Inflation is turning into a global phenomenon as the prices of food and energy continue to rise worldwide.

The overall Consumer Price Index (CPI) — a measure of inflation at the retail level — picked up the pace in February, rising at an annual rate of 7.9%, up from 7.5% in January, according to the Bureau of Labor Statistics. The February inflation number is the highest in the last 40 years.

Core inflation, which excludes food and energy from the calculation, rose at a slower pace — 6.4% in February — meaning that food and energy price hikes have been leading inflation higher.

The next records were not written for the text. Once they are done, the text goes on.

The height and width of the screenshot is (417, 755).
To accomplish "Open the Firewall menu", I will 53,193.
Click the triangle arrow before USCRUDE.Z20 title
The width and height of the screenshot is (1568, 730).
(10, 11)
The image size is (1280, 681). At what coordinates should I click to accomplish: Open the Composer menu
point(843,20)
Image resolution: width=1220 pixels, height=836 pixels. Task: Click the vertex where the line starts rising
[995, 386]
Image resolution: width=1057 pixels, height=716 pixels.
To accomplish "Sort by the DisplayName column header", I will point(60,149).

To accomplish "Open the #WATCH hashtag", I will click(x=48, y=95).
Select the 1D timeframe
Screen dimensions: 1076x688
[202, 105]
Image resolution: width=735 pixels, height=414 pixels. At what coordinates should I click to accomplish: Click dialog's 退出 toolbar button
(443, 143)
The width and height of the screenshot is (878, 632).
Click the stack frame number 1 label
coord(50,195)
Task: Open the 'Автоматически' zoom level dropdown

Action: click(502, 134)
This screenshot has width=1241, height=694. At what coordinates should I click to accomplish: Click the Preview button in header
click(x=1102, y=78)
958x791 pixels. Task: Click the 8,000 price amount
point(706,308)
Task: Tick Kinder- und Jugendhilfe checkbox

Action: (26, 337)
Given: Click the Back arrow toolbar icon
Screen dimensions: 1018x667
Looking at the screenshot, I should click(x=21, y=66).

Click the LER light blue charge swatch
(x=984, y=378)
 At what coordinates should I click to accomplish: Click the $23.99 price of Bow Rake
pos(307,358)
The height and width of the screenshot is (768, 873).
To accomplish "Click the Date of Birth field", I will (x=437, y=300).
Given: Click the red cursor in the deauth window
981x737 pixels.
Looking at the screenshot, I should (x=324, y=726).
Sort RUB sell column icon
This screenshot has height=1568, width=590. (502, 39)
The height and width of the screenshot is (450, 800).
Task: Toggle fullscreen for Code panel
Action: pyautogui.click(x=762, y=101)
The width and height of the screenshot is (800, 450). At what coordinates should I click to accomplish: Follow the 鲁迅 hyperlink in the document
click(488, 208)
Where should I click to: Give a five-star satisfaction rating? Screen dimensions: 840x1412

“Increases in the indexes for gasoline, shelter and food were the largest contributors to the seasonally adjusted all items increase,” said the Labor Department. “The gasoline index rose 6.6% in February and accounted for almost a third of the all items monthly increase; other energy component indexes were mixed. The food index rose 1% as the food at home index rose 1.4%; both were the largest monthly increases since April 2020.”

The Producer Price Index (PPI) — a measure of inflation at the wholesale level — rose at an annual rate of 9.3% in February, up from 8.9% in January. It was the 12th consecutive increase and the highest since 1985, led by price hikes in food and energy.

Inflation picked up the pace in the EU, too, with the CPI running at an annual rate of 5.8% in February, compared to 5.1% in January. Things are expected to get worse as the Russia-Ukraine war keeps pushing the price of food and energy higher by the day.

"Gas price trajectory is war-dependent, but skewed to higher levels over the short term,” said Van Hesser, chief strategist at Kroll Bond Rating Agency. “Much of what the West can do to offset supply shocks [increase domestic production, open up supply from sanctioned countries] will take time to develop. I expect to see upward pressure on the cost of living driven by higher energy and food costs offset to some degree by peaking prices for goods.”

Rising inflation worldwide undermines consumer spending, the most significant component of every country’s gross domestic product, and raises serious concerns among economists about the fate of the economic recovery from the pandemic recession.

“Higher inflation is serving as a 'tax' on consumers and businesses that are clearly impacting sentiment. Add in tighter financial conditions and uncertainty related to war, and you have a significant headwind to economic growth," said Hesser.

The European Central Bank cut its growth forecast for 2022 and that raises the prospect of 1970s-style stagflation.